Visa Inc. (V) reported its earnings for the third quarter of fiscal year 2010 on July 29th, beating the Zacks Consensus Estimate by 4 cents per share, led by strong top-line growth though partially offset by higher-than-expected operating expenses. However, investors’ reaction on the better-than-expected results were somewhat mixed on the Wall Street. This gets reflected in slight price volatility witnessed since the earnings release. The precariousness could be justified by the uncertain outcome of the financial reform Act that came into effect recently in July 2010. Below we will cover the results of the recent earnings announcement, subsequent analyst estimate revisions and Zacks ratings for the short-term and long-term outlook for the stock.
Earnings Report Review
It is always encouraging to outperform estimates, particularly when the difference is substantial enough to inject optimism into the future. A quick look at the top-line reveals extensive growth across segments, including services, data processing, international transactions and licensing fees. Besides, both payments volume and total processed transactions increased by 14% year over year while cross border volume grew 17% year over year.
As a result, total operating revenues for the reported quarter were $2.03 billion, up 23.3% from the year-ago quarter. However, this significant growth was partially offset by higher-than-expected expenses that grew 8% year over year, during the reported quarter.

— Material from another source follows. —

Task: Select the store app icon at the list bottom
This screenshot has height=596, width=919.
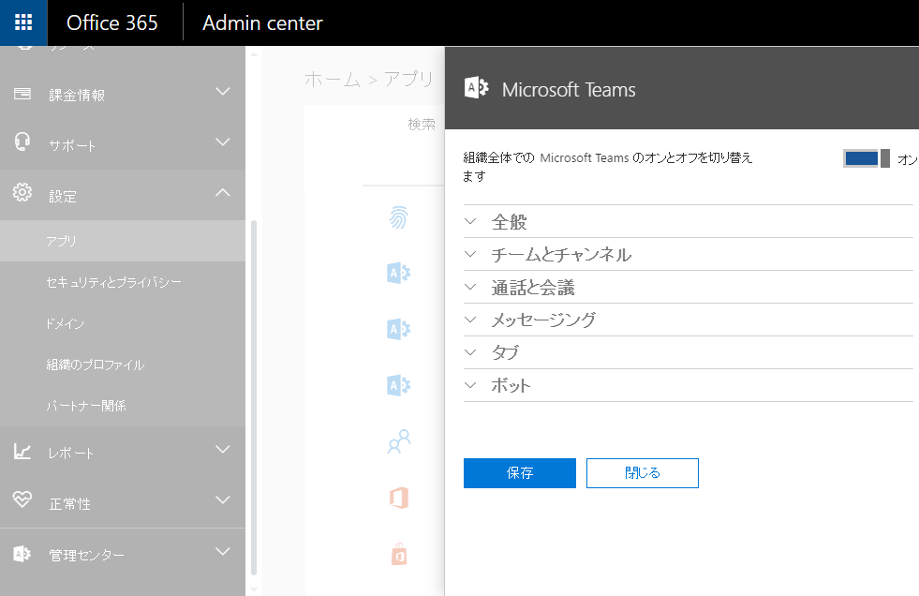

(Our full coverage on the earnings is available at: Visa Beats on Strong Top Line)
Earnings Estimate Revisions – Overview
Estimates have witnessed marginal or no movement for Visa since the earnings release. This means that analysts remain on the fence currently. This is not a very bad news. In fact, this gives quite a valid reason to own a stock that benefits from positive results and provides a scope for rise in the future. The earnings estimate details are deeply delved into below.
Agreement of Analysts
Given the exceptionally strong fundamentals, analysts are excited about strong fundamentals, however, the recent financial reform Act signed by the U.S. President in July 2010 have raised concerns over the sustainability factor. Analysts, therefore, have picked a wait and watch approach. As a result, over the last 7 days, after the earnings release, none of the analysts have revised their estimates.
Magnitude of Estimate Revisions
Earnings estimates have shown zero movement since the earnings release. As a result, over the last 7 days, the fourth quarter of fiscal 2010 remained intact at 94 cents while earnings estimate for fiscal 2010 remained unchanged at $3.90 per share. Even the estimate for fiscal 2011 remains unaltered at $4.73, after rising a penny in the last 30 days. This overall looks satisfactory, particularly, when so many other stocks are experiencing a downfall, analysts continue to value Visa’s earnings at a considerable premium.
Visa in Neutral Lane
Visa is the global leader in the retail electronic payment network and remains well positioned to grow its revenue and earnings despite the economic hangover. The company continues to drive growth through increased payment volumes along with consistent growth in processed transactions. Visa benefits from strong secular demand growth, meaningful international exposure, high barriers to entry, excellent pricing power and impressive operating leverage.
Further, the recent CyberSource acquisition is expected to increase clientele and provide fast and efficient connectivity to multiple payment networks, driving long-term growth. Also, the above-average earnings growth, strong competitive position and leverage to an eventual economic recovery will result in a relative valuation premium.
However, we are concerned about Visa’s resilience and ability to raise prices and reduce expenses amid the regulatory compliances. Besides, regulatory measures enacted in the U.S. in 2009 have taken effect after the U.S. financial reform bill was passed in July 2010. Accordingly, new restrictions have been deployed on the fees card networks that charge merchants on their transactions. This would not only contract credit offerings from financial institutions but also compel the company to trim its debit/credit processing fees.
The new regulation is expected to be more severe on Visa than its peers such as MasterCard Inc. (MA) since the former is more exposed to the debit processing market. The regulations also impose numerous costly new compliance burdens on the company. Concurrently, a part of these costs are shifted to the consumers, which impacts consumer spending and results in the risk of declining transaction and payments volumes through its systems.
Hence, we maintain a Zacks #3 Rank, which translates to a short-term Hold recommendation. Our long-term recommendation for the stock is also reiterated at Neutral.